▸ Your assignment
Please transcribe the entries exactly and omit the images they contain.

▸ Data to use
# # # #
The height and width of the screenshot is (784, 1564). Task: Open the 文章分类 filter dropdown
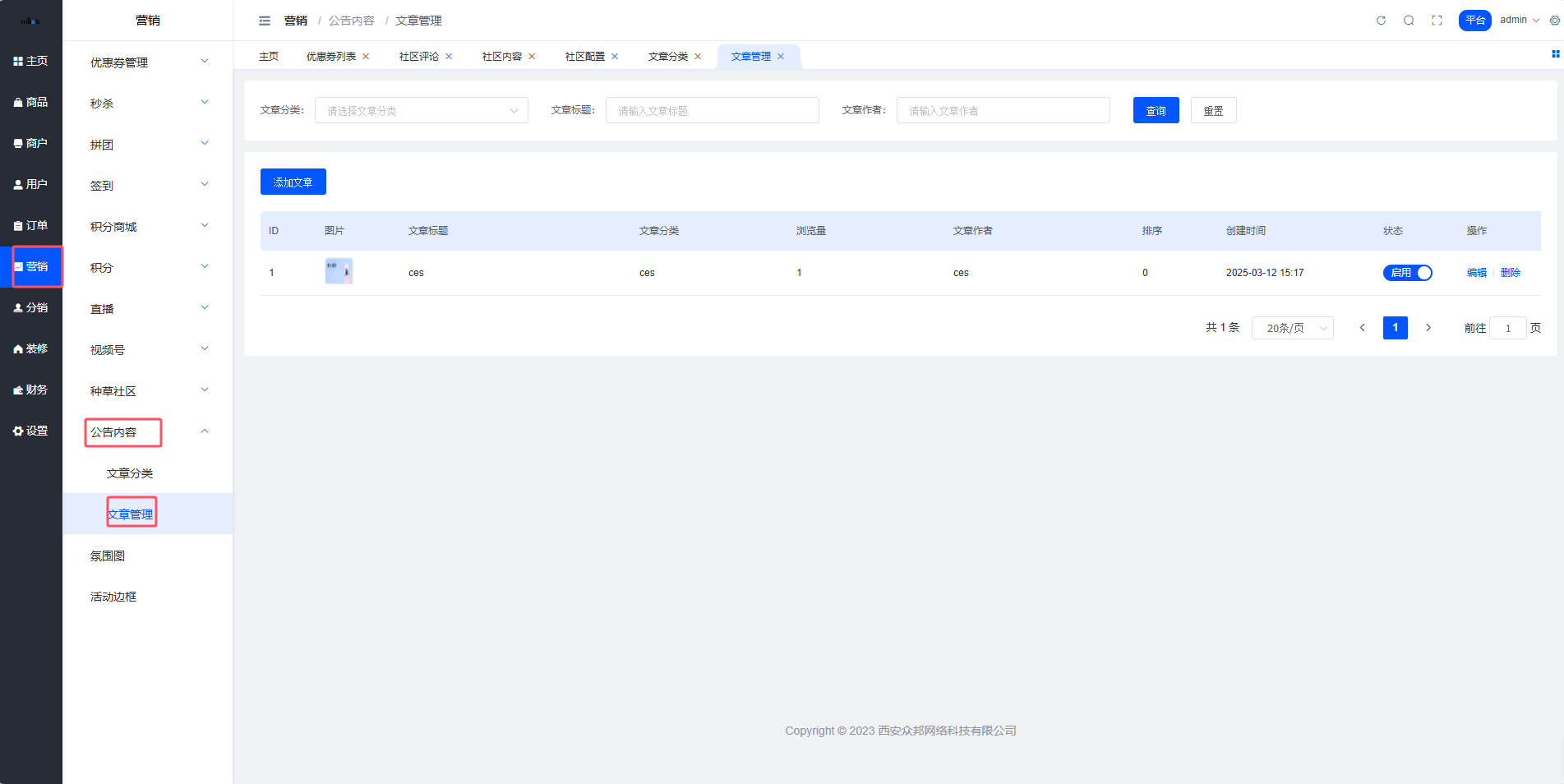pyautogui.click(x=421, y=111)
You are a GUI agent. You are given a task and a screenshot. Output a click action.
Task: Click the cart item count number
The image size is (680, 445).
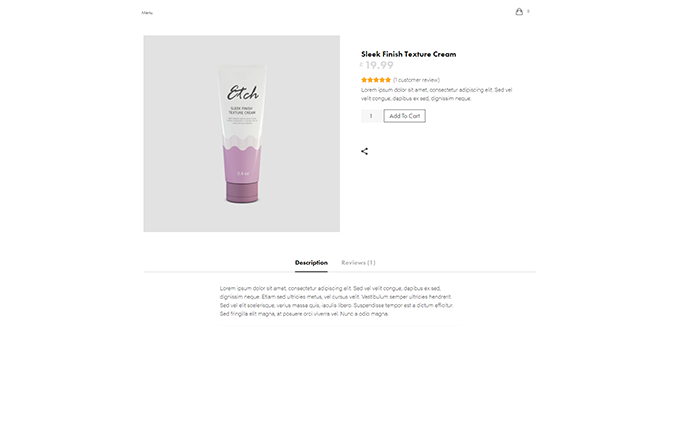528,11
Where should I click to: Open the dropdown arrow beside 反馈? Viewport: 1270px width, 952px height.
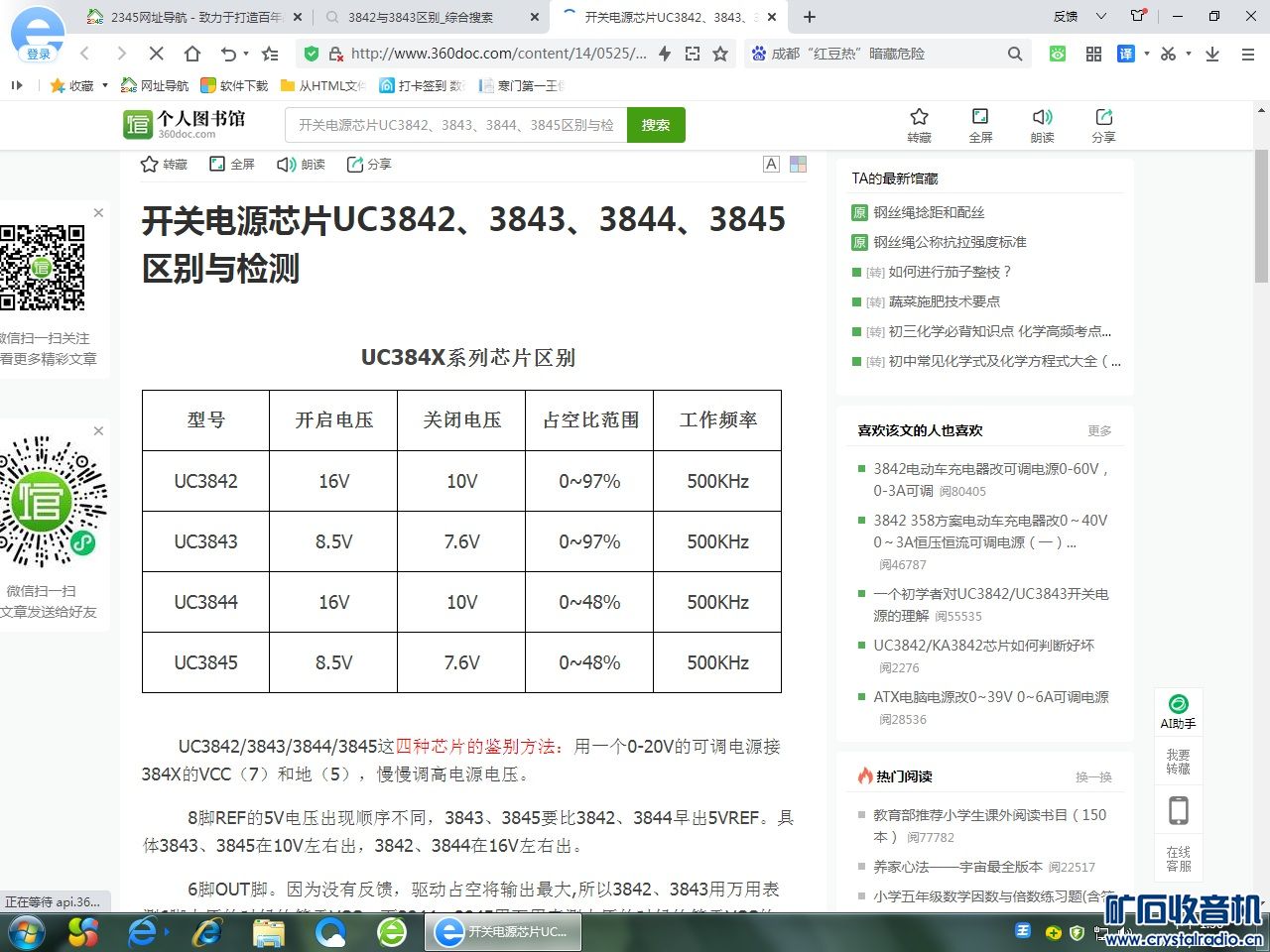1100,16
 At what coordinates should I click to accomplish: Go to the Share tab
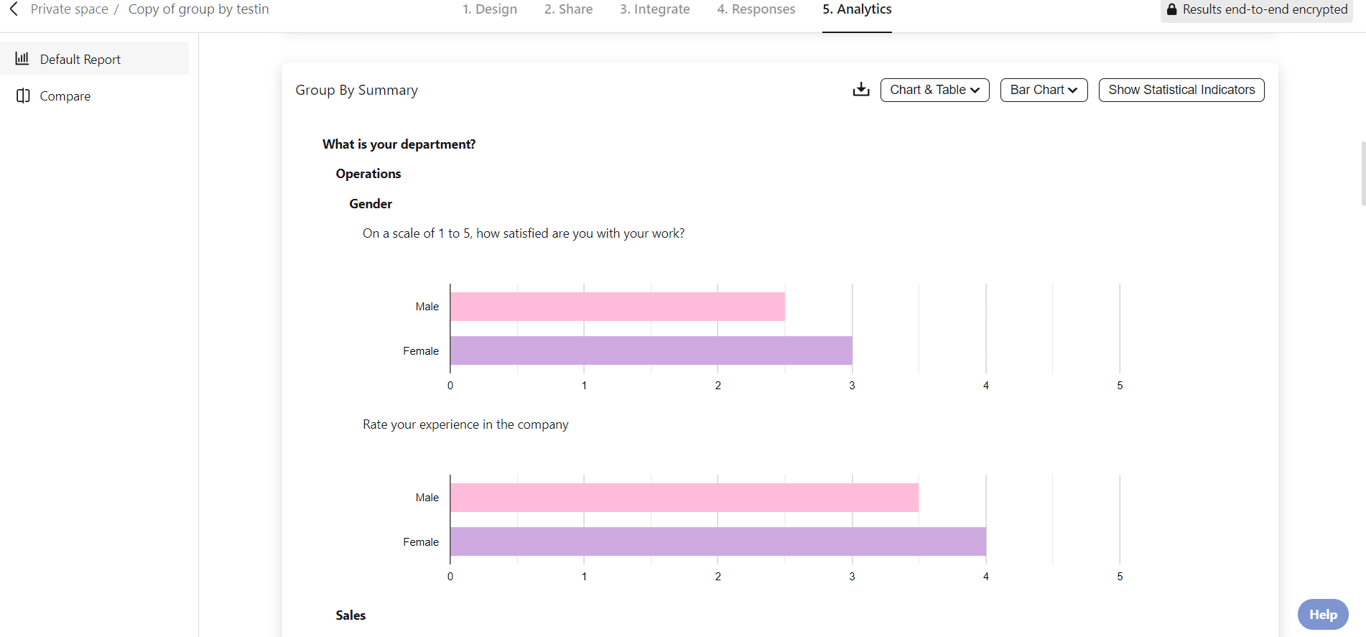(x=568, y=10)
# # # #
▸ Response box
The height and width of the screenshot is (784, 1564). Task: Open the 文章分类 filter dropdown
pyautogui.click(x=421, y=111)
You are a GUI agent. You are given a task and a screenshot. Output a click action.
Task: Click the cart item count number
The image size is (680, 445).
528,11
Where should I click to: Open the dropdown arrow beside 反馈? Viewport: 1270px width, 952px height.
1100,16
 At what coordinates should I click to accomplish: Go to the Share tab
(x=568, y=10)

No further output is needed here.